> [DESCRIPTION OF THE TASK] Your answer should consist solely of the lines from the first line of the data through the line with "Park Hills Golf Course (377, 2021)", each reproduced exactly.

::::::::::

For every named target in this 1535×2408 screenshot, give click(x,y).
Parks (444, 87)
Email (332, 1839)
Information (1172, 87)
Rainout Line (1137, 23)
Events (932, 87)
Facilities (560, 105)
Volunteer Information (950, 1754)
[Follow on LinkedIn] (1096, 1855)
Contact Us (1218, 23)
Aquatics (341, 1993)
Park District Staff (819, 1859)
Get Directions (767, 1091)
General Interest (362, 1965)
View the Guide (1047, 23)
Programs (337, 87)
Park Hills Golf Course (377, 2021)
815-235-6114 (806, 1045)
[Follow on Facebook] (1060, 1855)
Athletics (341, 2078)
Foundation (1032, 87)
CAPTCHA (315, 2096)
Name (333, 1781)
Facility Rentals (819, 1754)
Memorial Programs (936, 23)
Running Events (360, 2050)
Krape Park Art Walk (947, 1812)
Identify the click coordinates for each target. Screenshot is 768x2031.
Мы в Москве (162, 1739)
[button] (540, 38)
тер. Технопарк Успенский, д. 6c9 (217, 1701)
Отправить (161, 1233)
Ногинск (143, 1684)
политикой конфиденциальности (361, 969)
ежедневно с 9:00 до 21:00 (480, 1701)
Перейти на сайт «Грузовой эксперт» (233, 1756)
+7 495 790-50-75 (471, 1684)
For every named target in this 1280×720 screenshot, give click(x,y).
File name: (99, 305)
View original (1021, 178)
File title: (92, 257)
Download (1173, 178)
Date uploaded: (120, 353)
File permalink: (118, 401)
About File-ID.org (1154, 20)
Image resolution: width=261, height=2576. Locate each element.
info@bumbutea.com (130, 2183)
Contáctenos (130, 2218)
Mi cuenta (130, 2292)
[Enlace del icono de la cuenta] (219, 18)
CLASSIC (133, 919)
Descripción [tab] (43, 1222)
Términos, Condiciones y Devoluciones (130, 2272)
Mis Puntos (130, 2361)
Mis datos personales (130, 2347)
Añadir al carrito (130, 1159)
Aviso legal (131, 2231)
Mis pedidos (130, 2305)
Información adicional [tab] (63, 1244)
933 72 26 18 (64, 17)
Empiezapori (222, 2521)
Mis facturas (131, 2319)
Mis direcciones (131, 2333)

::::::::::

> [PROBLEM SOLUTION]
For every named target in this 1535×2408 screenshot, give click(x,y).
Parks (444, 87)
Email (332, 1839)
Information (1172, 87)
Rainout Line (1137, 23)
Events (932, 87)
Facilities (560, 105)
Volunteer Information (950, 1754)
[Follow on LinkedIn] (1096, 1855)
Contact Us (1218, 23)
Aquatics (341, 1993)
Park District Staff (819, 1859)
Get Directions (767, 1091)
General Interest (362, 1965)
View the Guide (1047, 23)
Programs (337, 87)
Park Hills Golf Course (377, 2021)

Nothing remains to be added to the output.